Ciascuno, che è divoto, e fedele a Dio, così sente nell’animo suo. Anchorche si muova contra di me l’inferno; benche mi caschi adosso il cielo, benche tutte le calamità me solo assaltino, io però, con l’aiuto di Dio sarò sempre fedele; essendo apparecchiato ad esser per amor di Dio brugiato, legato, tagliato in pezzi, e all’ultimo amazzato. Perciochè (come dice l’Apostolo) Si commortui sumus, et conregnabimus: Si negaverimus, et ille negabit nos.1 Se moriamo per Lui, vivremo ancor con esso, se haveremo patienza, regneremo ancora insieme: e se il negaremo egli ancora negarà noi.
E dobbiamo molto ben sapere, ò Christiani, che non basta haver havuto il battesimo, non basta lo stare alla messa, digiunare, far oratione, e dar la limosina; ma bisogna ancora, che Iddio ci trovi sempre fedeli, e degni di sè; sì come egli trovò fedeli, e degni di sè in tutte l’avversità un’Abramo, un Gioseppe, e un Giob. Poiche, come dice l’historia dei Macabei; Ioseph in tempore angustiae suae custodivit mandatum.2 Gioseppe nel tempo della sua tribulatione fù fedele, e osservò la legge.

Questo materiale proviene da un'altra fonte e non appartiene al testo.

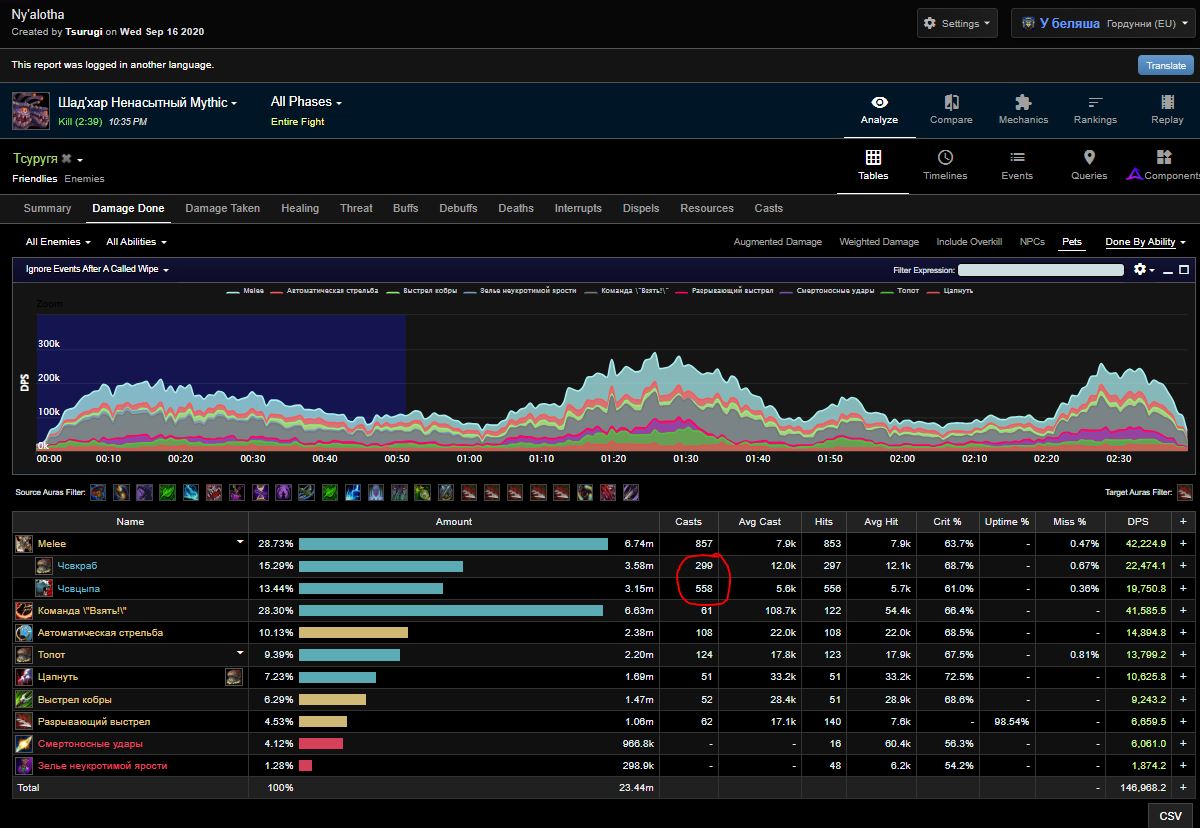
Task: Open the All Phases dropdown
Action: (306, 102)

Noi altri, benche siamo tutti d’oro, e d’argento; se però siamo impatienti, e non stiamo saldi à colpi del martello, non vagliamo un picciolo. E si come nel corpo humano, quando uno vien meno, ò l’assalta qualche subito timore; tutto il sangue se ne corre al cuore per darli aiuto: così in tutte l’afflittioni, e angustie, ogni sorte di virtù si ritiri nell’huomo da bene; e gli faccia animo in questo modo: Se hora, che Dio ti vuol provare, tu manchi del debito tuo, dimmi, di grazia, dov’è la tua fede? dov’è il tuo amore? Dove l’ubidienza, dove la speranza, dove la patienza? Dove è la fortezza, e la tua fedeltà? E’ forse questo il desiderio, che hai di patire? E’ questo il proposito che hai di perseverare? Ricordati del giuramento, che come soldato hai fatto; Ricordati della fede, che hai data a Dio, e mostrati fedele fino al fine. Tù hai una fedelissima sicurtà; non ti si negarà il premio, ne ti si differirà punto la corona, purche tu hora non rifiuti la pugna, e non disperi della vittoria.